Idrissi, dalle radici sarde al sogno azzurro
Il percorso di Riyad Idrissi parte da lontano. Nato nel 2005 e cresciuto tra Sadali e Isili, ha raccontato i sacrifici familiari che hanno accompagnato la sua crescita fino all’esordio e al primo gol in Serie A. Un cammino che non si ferma. La convocazione con l’Under 21 è solo una tappa verso l’ambizione più grande: la Nazionale maggiore, da conquistare attraverso il lavoro quotidiano con il Cagliari. Il legame con l’ambiente è un punto fermo del suo racconto. ‘Penso ai magazzinieri che mi hanno accolto il primo giorno’, ha spiegato, descrivendo un’atmosfera speciale che si respira nell’isola, un sentimento che le recenti vittorie hanno contribuito a rafforzare, aumentando la fiducia all’interno del gruppo.
Trepy, da Parigi con l’obiettivo Unipol Domus
A soli 16 anni ha lasciato Parigi per inseguire un sogno. Yael Trepy, attaccante classe 2006, ha ripercorso la scelta di trasferirsi in Sardegna, una decisione ripagata dalla gioia del gol all’esordio in Serie A a Cremona.

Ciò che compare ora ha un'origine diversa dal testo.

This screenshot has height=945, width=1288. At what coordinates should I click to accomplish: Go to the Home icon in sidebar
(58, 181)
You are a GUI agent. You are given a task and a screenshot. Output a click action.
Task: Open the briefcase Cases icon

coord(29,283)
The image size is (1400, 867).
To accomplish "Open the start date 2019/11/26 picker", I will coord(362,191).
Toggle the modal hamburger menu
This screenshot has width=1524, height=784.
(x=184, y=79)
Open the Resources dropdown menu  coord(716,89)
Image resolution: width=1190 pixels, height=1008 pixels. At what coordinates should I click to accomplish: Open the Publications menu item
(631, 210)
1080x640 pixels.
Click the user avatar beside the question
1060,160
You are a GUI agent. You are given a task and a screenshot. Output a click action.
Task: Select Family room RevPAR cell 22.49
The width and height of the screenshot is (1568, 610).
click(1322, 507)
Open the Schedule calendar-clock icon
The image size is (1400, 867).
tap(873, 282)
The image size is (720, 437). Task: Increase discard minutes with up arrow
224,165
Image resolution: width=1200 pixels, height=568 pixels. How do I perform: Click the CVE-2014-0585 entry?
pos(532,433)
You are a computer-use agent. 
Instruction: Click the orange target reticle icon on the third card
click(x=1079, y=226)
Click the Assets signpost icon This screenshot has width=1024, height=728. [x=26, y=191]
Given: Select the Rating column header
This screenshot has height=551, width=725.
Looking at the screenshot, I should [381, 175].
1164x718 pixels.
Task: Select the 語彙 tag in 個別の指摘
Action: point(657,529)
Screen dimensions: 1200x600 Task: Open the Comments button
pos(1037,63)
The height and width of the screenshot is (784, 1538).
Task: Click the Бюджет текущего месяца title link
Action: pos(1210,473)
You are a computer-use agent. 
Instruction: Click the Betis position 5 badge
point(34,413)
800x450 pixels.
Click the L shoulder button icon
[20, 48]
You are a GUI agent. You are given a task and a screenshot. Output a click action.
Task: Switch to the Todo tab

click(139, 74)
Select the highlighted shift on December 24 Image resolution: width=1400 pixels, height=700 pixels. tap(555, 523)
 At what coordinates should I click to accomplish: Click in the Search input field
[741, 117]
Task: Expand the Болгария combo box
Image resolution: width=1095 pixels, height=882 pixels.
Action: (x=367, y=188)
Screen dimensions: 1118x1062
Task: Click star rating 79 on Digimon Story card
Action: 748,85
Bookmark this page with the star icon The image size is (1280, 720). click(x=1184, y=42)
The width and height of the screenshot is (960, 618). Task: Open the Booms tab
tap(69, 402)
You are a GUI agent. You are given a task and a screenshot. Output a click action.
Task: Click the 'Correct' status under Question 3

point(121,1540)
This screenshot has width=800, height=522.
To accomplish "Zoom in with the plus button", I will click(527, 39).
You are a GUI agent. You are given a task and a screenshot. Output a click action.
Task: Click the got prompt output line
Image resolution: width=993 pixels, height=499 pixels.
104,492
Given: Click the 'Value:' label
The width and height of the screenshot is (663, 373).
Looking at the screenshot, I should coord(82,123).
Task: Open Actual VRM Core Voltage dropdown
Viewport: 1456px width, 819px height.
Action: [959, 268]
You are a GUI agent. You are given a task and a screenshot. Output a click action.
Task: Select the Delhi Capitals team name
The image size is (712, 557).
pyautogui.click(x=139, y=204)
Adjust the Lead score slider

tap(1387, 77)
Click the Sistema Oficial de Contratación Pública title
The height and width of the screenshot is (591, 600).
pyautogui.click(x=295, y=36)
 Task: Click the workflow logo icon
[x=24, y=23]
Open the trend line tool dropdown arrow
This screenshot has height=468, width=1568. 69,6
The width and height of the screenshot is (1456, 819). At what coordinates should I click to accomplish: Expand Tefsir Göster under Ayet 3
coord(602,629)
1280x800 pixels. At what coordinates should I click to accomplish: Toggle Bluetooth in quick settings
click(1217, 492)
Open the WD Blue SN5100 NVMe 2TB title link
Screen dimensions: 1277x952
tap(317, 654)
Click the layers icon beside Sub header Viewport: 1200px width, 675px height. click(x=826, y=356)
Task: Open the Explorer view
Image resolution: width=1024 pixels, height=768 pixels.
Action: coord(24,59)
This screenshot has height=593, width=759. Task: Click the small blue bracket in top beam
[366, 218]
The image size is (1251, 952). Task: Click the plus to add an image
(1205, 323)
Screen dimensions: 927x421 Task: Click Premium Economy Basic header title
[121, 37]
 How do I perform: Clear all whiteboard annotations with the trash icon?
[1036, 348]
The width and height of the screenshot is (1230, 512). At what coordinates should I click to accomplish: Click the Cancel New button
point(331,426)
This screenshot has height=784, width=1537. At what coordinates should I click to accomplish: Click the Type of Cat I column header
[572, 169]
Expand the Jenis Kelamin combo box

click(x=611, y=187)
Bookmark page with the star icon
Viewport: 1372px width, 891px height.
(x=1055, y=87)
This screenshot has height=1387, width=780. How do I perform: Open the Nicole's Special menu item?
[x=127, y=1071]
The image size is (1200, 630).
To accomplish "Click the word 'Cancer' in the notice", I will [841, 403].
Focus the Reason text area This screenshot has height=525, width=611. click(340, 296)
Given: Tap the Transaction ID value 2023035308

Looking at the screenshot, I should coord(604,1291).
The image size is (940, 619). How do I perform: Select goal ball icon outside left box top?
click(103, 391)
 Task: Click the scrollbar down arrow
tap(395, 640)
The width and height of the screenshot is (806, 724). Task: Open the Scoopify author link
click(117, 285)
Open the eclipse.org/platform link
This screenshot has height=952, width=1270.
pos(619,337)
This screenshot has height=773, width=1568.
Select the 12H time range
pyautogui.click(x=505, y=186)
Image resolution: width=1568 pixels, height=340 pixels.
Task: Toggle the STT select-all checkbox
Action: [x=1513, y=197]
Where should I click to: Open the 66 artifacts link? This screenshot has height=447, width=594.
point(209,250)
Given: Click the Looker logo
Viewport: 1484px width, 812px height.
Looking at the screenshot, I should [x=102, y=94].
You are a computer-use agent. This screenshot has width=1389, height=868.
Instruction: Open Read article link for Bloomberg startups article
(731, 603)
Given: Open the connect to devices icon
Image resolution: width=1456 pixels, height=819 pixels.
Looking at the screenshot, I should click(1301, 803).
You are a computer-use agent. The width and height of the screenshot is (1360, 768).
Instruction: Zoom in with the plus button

Il giovane francese ha espresso la sua gratitudine verso la società e i tifosi per l’accoglienza ricevuta, sottolineando come il gruppo guidato dal tecnico Fabio Pisacane sia un ambiente sano che facilita l’inserimento dei nuovi. Sacrificio e ambizione sono le parole chiave del suo percorso. Ora nel suo mirino c’è un altro traguardo da raggiungere: il debutto all’Unipol Domus, per presentarsi finalmente davanti al suo pubblico.